[Source document — start]
Cell line of monocytoid cells capable of unlimited growth in vitro, characterized by being a subclone of a monocytoid wild type. Method of producing virus particles, in the first place HIV, or fragments thereof by infecting one of the aforesaid cell lines which has a T4 content exceeding 50 %. Method of producing the cell lines, comprising cloning and selection of the clones which have a T4 content exceeding 5 %.

Description

Monocytoid cellline, its production and method for infection with virus, especially HIV.
The invention is concerned with novel cell lines adapted especially for culturing and studying retroviruses capable of infecting the ceils of these cell lines. Among the retroviruses contemplated may be mentioned HIV (Human Immuno Deficiency Virus). Various isolates of HIV have previously been designated LAV (Lymphoadenopathy Associated Virus), HTLV-III (Human T Lymphotropic Virus III) and ARV (AIDS- associated Retrovirus).
In the case of AIDS (acquired immune deficiency syndrome) it appears that the principal immunological abnormality resides in a quantitative defect in the helper T cell subset expressing the T4 antigen on the cell surface. A selective T4 cell tropism of various HIV isolates has been demonstrated in vitro. Virus replication and high reverse transcriptase activity have been observed in populations of T4 cells butnot in the corresponding T8 cells (11). Blocking experiments with monoclonal antibodies to the T4 and T4A antigens (12, 15) and inhibition of syncytia formation of VSV (HTLV-III) pseudotype virus (3) have indicated that the T4 antigen or a part thereof constitutes an important component of the HIV receptor.
Data from some laboratories, however, show that the HIV virus is also able to infect some cell types of non-T lymphoid lineage. Hybridizations have revealed the presence of proviral DNA in brain cells of AIDS patients (26). Electron microscopy has shown the presence of virus particles in follicular dendritic cells (30) and in macrophages (6). Virus has been isolated from peripheral blood monocytes (9) and alveolar lung macrophages of HIV infected individuals. Infection in vitro of monocytes by HIV has been described (34).
Infection in vitro with various HIV isolates has been reported in the case of (a) a malignant glioma cell line (2) and (b) B cells carrying the Epstein-Barr virus genome (16, 22). The infection is evidently latent in glioma cultures while B cells allow virus replication. Furthermore, the promyelocytic cell line HL-60 and the monocytic line U-937 (ATCC CRL 1593) have also been infected with the ARV isolate (13). Productive HTLV-III infections of normal peripheral blood monocytes have been demonstrated repeatedly (4, 9). Within a short time interval the spectrum of cell types that can be infected by HIV has been broadened.
[Source document — finish]
#### [Problem 1]
Reproduce the cell line patent text word for word, starting with "Data from some" and going on through "been described (34).".
#### [Problem 2]
List every earlier designation the cell line patent text gives for isolates of HIV, with the full name it spells out for each.
The lines that come next are separate material, unrelated to the cell line patent text.
[Raw data — start]
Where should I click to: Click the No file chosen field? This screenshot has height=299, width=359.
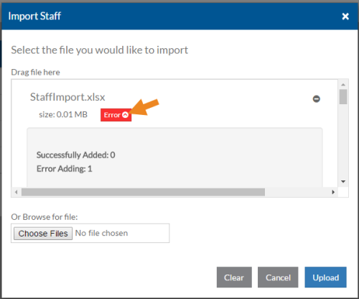tap(101, 233)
[Raw data — finish]
#### [Your solution 1]
Data from some laboratories, however, show that the HIV virus is also able to infect some cell types of non-T lymphoid lineage. Hybridizations have revealed the presence of proviral DNA in brain cells of AIDS patients (26). Electron microscopy has shown the presence of virus particles in follicular dendritic cells (30) and in macrophages (6). Virus has been isolated from peripheral blood monocytes (9) and alveolar lung macrophages of HIV infected individuals. Infection in vitro of monocytes by HIV has been described (34).

#### [Your solution 2]
- LAV (Lymphoadenopathy Associated Virus)
- HTLV-III (Human T Lymphotropic Virus III)
- ARV (AIDS- associated Retrovirus)